== RECORDS PROVIDED

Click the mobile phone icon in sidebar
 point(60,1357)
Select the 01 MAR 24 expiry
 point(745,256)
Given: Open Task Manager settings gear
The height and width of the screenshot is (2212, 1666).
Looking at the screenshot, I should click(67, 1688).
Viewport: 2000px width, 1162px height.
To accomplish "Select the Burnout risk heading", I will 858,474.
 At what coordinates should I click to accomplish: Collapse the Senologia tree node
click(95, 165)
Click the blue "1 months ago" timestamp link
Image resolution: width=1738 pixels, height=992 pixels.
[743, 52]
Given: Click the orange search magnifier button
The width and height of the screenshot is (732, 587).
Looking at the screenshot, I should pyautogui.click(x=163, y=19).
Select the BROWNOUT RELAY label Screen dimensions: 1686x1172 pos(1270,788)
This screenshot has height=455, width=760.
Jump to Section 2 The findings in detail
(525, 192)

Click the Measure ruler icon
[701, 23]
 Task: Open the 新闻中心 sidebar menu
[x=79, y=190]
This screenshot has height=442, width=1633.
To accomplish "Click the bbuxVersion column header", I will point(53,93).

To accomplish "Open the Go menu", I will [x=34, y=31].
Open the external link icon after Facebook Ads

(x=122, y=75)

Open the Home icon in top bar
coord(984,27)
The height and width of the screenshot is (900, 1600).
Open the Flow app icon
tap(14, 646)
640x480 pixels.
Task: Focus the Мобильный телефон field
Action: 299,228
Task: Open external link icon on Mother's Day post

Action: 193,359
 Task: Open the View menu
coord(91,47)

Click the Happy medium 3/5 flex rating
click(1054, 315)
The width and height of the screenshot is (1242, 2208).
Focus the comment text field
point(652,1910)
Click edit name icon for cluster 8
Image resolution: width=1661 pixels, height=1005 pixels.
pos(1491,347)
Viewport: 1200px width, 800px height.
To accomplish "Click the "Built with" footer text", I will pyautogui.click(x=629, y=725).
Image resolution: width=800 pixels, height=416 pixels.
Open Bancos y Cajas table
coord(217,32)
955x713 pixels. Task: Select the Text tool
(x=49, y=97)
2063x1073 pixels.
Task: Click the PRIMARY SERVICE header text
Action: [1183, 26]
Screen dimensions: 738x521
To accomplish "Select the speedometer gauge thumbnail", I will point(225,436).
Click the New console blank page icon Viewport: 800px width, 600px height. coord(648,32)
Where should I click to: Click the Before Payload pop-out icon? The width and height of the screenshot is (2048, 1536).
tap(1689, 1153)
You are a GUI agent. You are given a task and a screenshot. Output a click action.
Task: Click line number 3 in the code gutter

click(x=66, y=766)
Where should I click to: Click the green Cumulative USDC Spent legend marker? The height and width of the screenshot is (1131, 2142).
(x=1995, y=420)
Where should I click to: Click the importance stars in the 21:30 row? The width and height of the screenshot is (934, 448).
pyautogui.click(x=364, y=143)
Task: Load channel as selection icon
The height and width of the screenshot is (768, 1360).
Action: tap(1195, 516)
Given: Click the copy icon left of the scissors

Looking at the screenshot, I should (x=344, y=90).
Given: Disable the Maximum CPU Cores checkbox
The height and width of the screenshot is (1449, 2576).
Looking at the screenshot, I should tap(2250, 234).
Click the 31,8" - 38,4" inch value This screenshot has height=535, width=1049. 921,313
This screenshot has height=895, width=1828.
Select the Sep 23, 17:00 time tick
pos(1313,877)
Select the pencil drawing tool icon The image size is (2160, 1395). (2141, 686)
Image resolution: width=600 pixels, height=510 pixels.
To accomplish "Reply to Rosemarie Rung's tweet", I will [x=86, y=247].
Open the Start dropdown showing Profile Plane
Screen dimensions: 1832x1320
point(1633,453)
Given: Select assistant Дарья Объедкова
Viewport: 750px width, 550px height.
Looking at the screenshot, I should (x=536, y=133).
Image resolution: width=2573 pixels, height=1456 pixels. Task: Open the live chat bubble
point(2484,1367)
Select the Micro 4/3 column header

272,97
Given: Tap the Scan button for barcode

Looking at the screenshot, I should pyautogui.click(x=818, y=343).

====

◆ EXERCISE AIM ◆
Reproduce everything from the line containing "Where should I click to: Click the Before" down to the line containing "height=535, width=1049. 921,313", with both of those lines included, character for character.

◆ EXERCISE RESPONSE ◆
Where should I click to: Click the Before Payload pop-out icon? The width and height of the screenshot is (2048, 1536).
tap(1689, 1153)
You are a GUI agent. You are given a task and a screenshot. Output a click action.
Task: Click line number 3 in the code gutter

click(x=66, y=766)
Where should I click to: Click the green Cumulative USDC Spent legend marker? The height and width of the screenshot is (1131, 2142).
(x=1995, y=420)
Where should I click to: Click the importance stars in the 21:30 row? The width and height of the screenshot is (934, 448).
pyautogui.click(x=364, y=143)
Task: Load channel as selection icon
The height and width of the screenshot is (768, 1360).
Action: tap(1195, 516)
Given: Click the copy icon left of the scissors

Looking at the screenshot, I should (x=344, y=90).
Given: Disable the Maximum CPU Cores checkbox
The height and width of the screenshot is (1449, 2576).
Looking at the screenshot, I should tap(2250, 234).
Click the 31,8" - 38,4" inch value This screenshot has height=535, width=1049. 921,313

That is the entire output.